Xosha Roquemore (/ˈzoʊʃə ˈroʊkmɔːr/ ZOH-shə-_-ROHK-mor; born December 11, 1984) is an American actress. She is best known for her roles as Jo Ann in Precious and Tamra in The Mindy Project.

==Early life and education==
Roquemore was born in in Los Angeles. She has stated that her father learned of the existence of the Xhosa people of South Africa while directing a play about Shaka Zulu and "liked the look of [the name], but switched the h and o to make it easier [to pronounce]."

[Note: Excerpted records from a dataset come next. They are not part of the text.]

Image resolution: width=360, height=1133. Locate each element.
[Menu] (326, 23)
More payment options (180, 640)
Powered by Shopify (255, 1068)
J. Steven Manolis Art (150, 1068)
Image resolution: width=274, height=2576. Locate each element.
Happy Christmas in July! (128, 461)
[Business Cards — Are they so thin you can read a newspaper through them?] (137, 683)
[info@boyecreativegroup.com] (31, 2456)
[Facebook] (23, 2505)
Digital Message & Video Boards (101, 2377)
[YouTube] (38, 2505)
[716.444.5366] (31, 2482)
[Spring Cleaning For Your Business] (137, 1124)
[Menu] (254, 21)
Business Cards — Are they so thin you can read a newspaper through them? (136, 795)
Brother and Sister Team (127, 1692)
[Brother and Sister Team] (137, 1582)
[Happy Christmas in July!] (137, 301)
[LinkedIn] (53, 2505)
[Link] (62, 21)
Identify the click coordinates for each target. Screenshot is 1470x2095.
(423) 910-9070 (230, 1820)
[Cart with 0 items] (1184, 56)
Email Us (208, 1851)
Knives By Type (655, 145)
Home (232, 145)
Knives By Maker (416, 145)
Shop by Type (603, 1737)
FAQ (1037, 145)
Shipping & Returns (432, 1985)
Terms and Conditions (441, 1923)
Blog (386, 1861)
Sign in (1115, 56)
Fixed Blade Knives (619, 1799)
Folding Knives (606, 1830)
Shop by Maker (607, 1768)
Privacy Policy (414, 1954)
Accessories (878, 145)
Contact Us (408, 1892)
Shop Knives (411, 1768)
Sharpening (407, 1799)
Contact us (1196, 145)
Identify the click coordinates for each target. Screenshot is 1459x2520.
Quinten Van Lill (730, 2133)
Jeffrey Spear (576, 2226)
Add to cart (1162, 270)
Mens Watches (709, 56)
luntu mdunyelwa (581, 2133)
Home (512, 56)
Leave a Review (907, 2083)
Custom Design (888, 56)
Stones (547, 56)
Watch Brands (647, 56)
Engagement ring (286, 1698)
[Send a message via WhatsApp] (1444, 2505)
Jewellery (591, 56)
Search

Roquemore began acting when she joined The Amazing Grace Conservatory, in ninth grade. After graduating from high school, she moved to New York City and graduated from the Tisch program at New York University.

==Career==
Roquemore starred in her first major film as Jo Ann in Precious. In 2013, she was cast in a recurring role on Kirstie, based on her work in the series pilot. Her role, however, was recast after she was added as a series regular to The Mindy Project after a three-episode guest star stint.

==Personal life==
Roquemore was in a relationship with actor LaKeith Stanfield in August 2015. In March 2017, the couple announced Roquemore's pregnancy. Roquemore and Stanfield broke up after the birth of their daughter.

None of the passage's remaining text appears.